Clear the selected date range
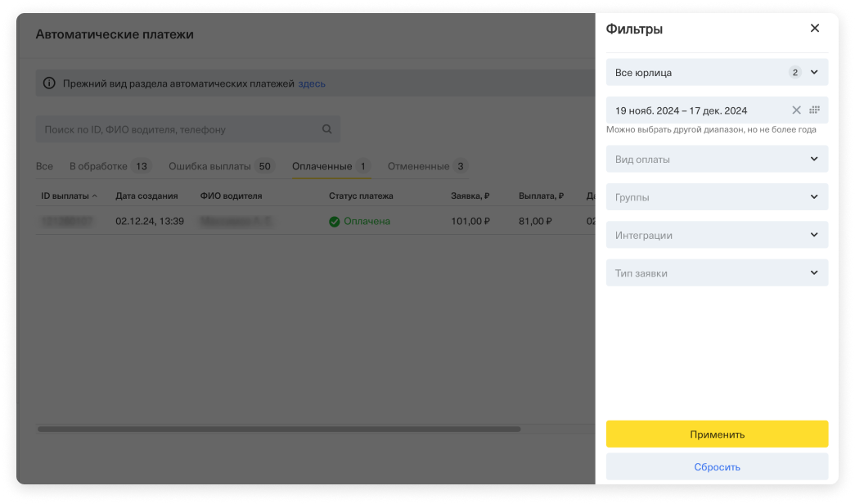The height and width of the screenshot is (504, 855). (x=796, y=110)
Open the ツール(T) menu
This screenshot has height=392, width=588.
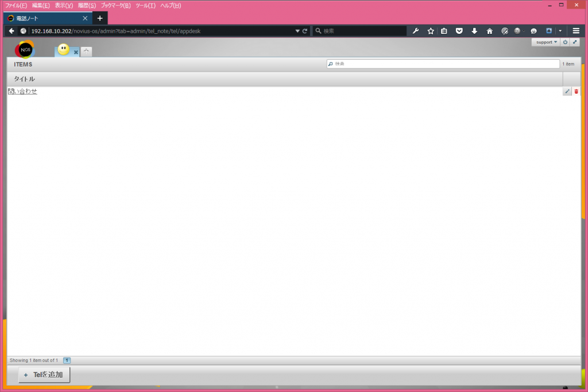(145, 5)
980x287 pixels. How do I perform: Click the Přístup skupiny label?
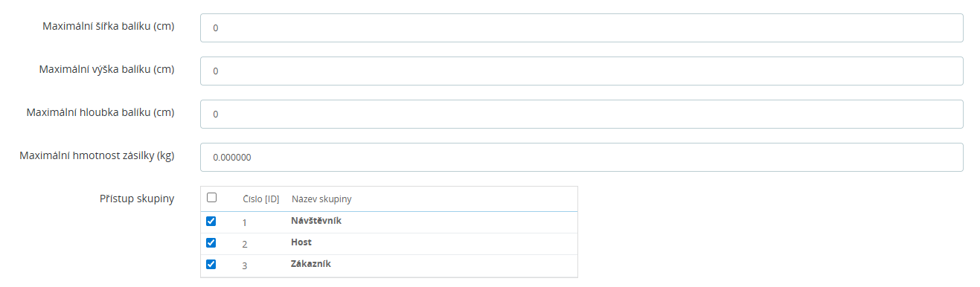click(x=137, y=199)
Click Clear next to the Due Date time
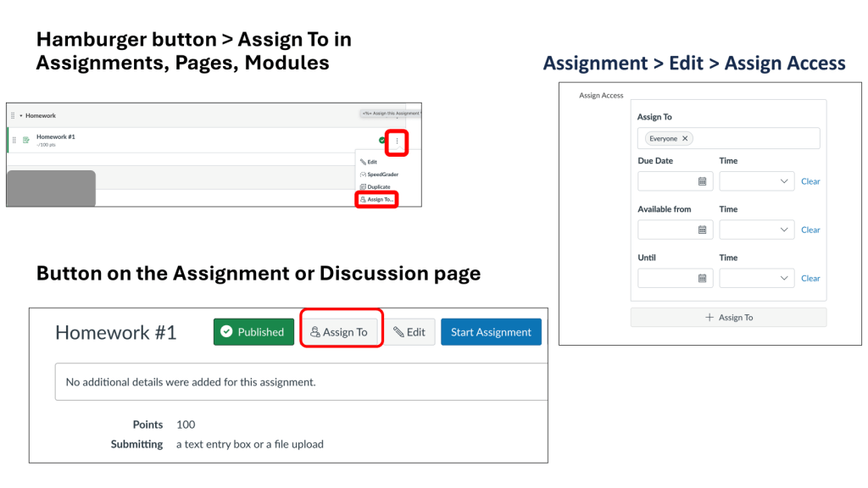Viewport: 868px width, 488px height. 810,180
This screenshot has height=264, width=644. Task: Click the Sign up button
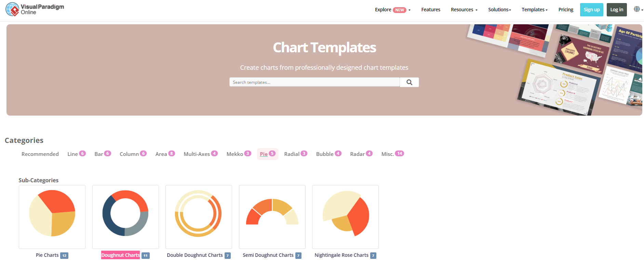point(591,10)
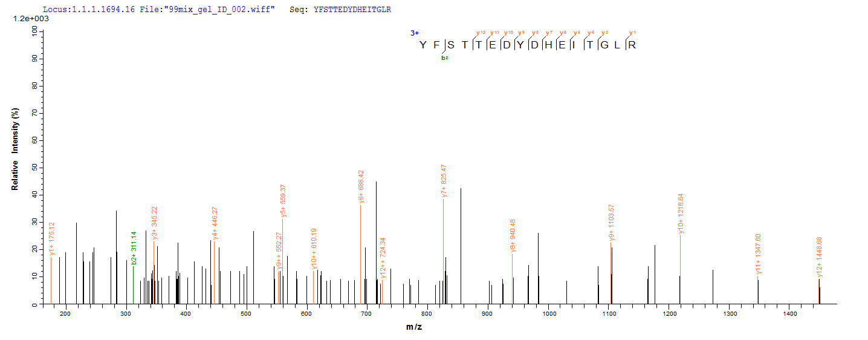Select the y6+ 688.42 peak label

coord(361,187)
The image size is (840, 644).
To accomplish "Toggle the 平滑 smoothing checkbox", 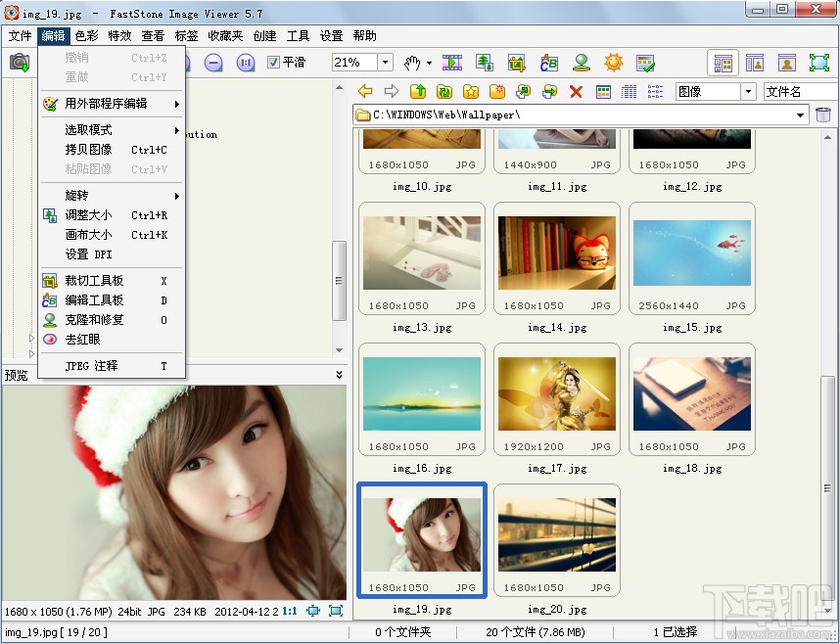I will click(272, 62).
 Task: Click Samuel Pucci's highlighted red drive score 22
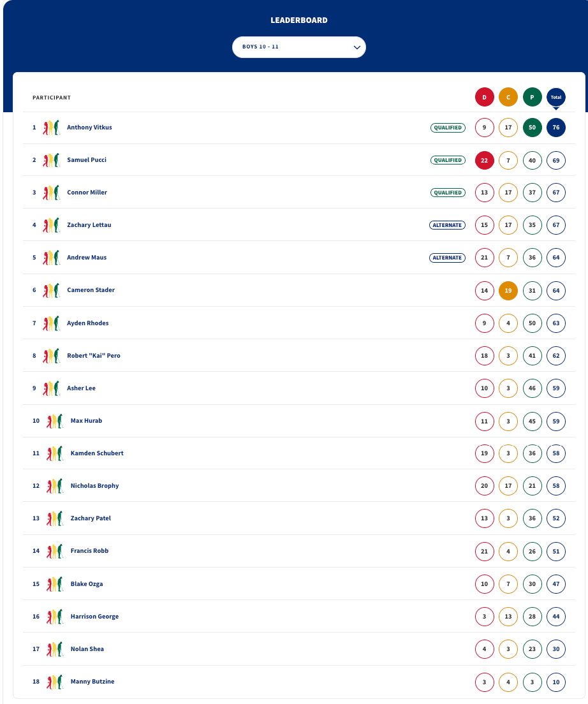[484, 160]
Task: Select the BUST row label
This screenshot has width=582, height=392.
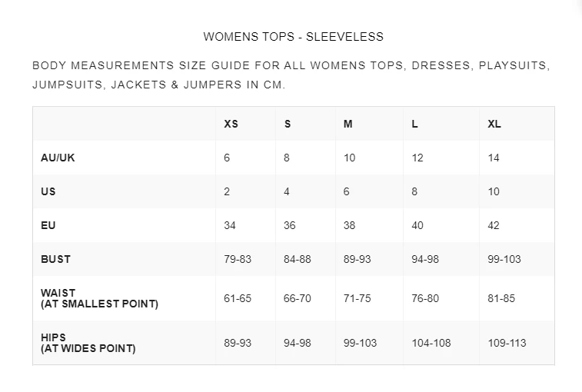Action: (55, 259)
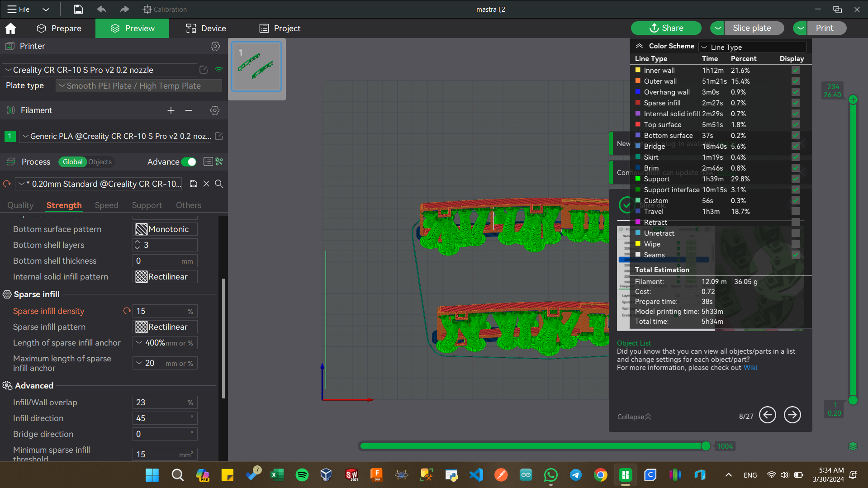Switch to the Speed settings tab
Viewport: 868px width, 488px height.
[x=106, y=205]
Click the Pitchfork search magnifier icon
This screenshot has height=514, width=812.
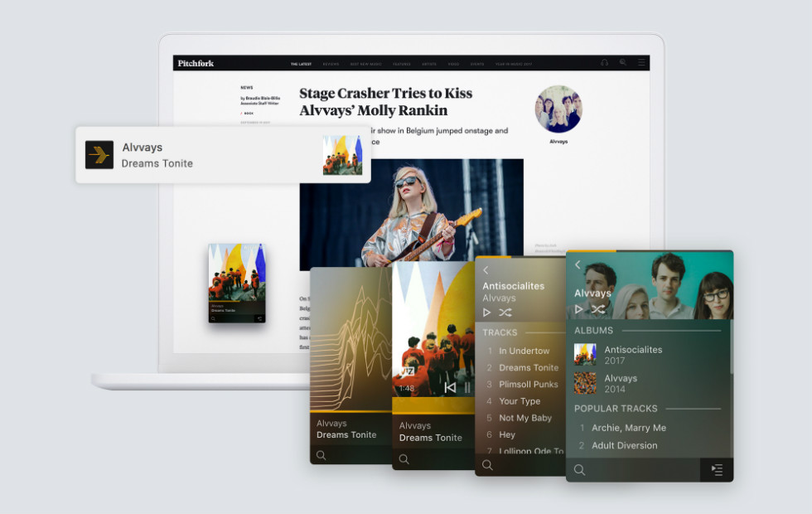click(x=623, y=63)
────────────────────
> **Work item**: Find "Click the Pitchfork search magnifier icon" in the entries, then reproduce that line and each line after it exactly, through the last one. Pictures do not go in.

> **Response for this exercise**:
Click the Pitchfork search magnifier icon
This screenshot has height=514, width=812.
click(x=623, y=63)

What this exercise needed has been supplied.